Quelques instants après cette conversation, les prisonniers étaient introduits devant le sultan. Le commandeur des croyants était assis sur une natte à la mode arabe. Il avait quitté ses vêtements de guerre. Quelques tours d’une petite corde en poil de chameau fixait autour de sa tête un kaïk de laine fine et blanche. Il tenait dans sa main droite le petit chapelet de bois noir qui ne le quittait jamais et dont chaque grain avait été taillé dans l’olivier sacré qui pousse au milieu de la mosquée de la Mecque. Il les égrenait avec rapidité, et même en écoutant, sa bouche prononçait des sourates du Coran.

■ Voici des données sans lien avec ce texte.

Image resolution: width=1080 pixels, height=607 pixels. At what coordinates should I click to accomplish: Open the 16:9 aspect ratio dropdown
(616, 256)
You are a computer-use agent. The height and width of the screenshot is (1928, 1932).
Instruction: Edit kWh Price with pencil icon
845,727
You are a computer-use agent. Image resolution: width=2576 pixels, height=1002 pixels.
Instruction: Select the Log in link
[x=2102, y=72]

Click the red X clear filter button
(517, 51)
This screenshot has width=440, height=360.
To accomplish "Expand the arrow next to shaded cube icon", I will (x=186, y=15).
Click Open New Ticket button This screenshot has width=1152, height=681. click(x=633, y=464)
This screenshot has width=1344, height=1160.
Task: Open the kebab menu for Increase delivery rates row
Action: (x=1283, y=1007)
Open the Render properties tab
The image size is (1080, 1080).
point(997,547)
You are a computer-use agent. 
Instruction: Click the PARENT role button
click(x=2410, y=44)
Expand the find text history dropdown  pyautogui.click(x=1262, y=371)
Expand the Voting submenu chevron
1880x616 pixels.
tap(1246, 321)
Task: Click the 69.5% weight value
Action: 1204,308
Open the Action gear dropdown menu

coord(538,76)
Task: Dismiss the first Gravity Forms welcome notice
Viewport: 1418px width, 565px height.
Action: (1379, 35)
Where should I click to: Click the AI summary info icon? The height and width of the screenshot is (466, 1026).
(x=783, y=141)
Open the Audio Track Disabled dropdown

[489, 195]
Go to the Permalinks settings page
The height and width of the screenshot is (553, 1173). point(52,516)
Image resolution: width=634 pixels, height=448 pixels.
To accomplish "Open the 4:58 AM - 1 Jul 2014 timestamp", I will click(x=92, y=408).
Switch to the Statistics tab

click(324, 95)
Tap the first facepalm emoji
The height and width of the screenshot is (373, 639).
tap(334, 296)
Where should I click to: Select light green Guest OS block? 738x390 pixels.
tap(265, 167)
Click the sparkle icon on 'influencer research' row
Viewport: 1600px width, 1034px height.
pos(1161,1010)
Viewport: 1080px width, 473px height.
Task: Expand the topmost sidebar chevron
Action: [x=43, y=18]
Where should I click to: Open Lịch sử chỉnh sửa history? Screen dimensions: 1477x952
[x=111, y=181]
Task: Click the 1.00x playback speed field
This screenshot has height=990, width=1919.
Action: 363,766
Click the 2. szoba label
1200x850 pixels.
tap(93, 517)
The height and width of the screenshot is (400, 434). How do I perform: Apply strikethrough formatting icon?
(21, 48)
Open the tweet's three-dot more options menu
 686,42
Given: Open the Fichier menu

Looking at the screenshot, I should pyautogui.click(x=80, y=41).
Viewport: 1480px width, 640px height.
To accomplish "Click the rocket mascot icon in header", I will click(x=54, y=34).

Du premier coup, le regard du capitaine de Melval croisa celui d’un Arabe, dont la physionomie le frappa au milieu de tous les indigènes à peau foncée et à barbe noire, et qui se tenait debout derrière le maître.

C’était Zérouk.

En même temps qu’il avait dévisagé l’officier français, le renégat avait porté ses regards sur Nedjma, dont l’attitude noble et le maintien gracieux imposaient l’attention.

Pendant toute la durée de l’audience il ne devait plus la quitter des yeux, mais l’impression produite par la jeune fille sur l’Anglais, n’était pas comparable à celle que manifestait le roi Mounza qui, arrivé à Aghadès la veille avec un convoi d’or et une imposante escorte, était assis sur une natte à la droite du sultan.

A la vue de la jeune fille, sa face simiesque s’était éclairée tout d’un coup. Ses petits yeux ternes injectés de sang s’étaient arrondis et une flamme lubrique s’y était allumée instantanément.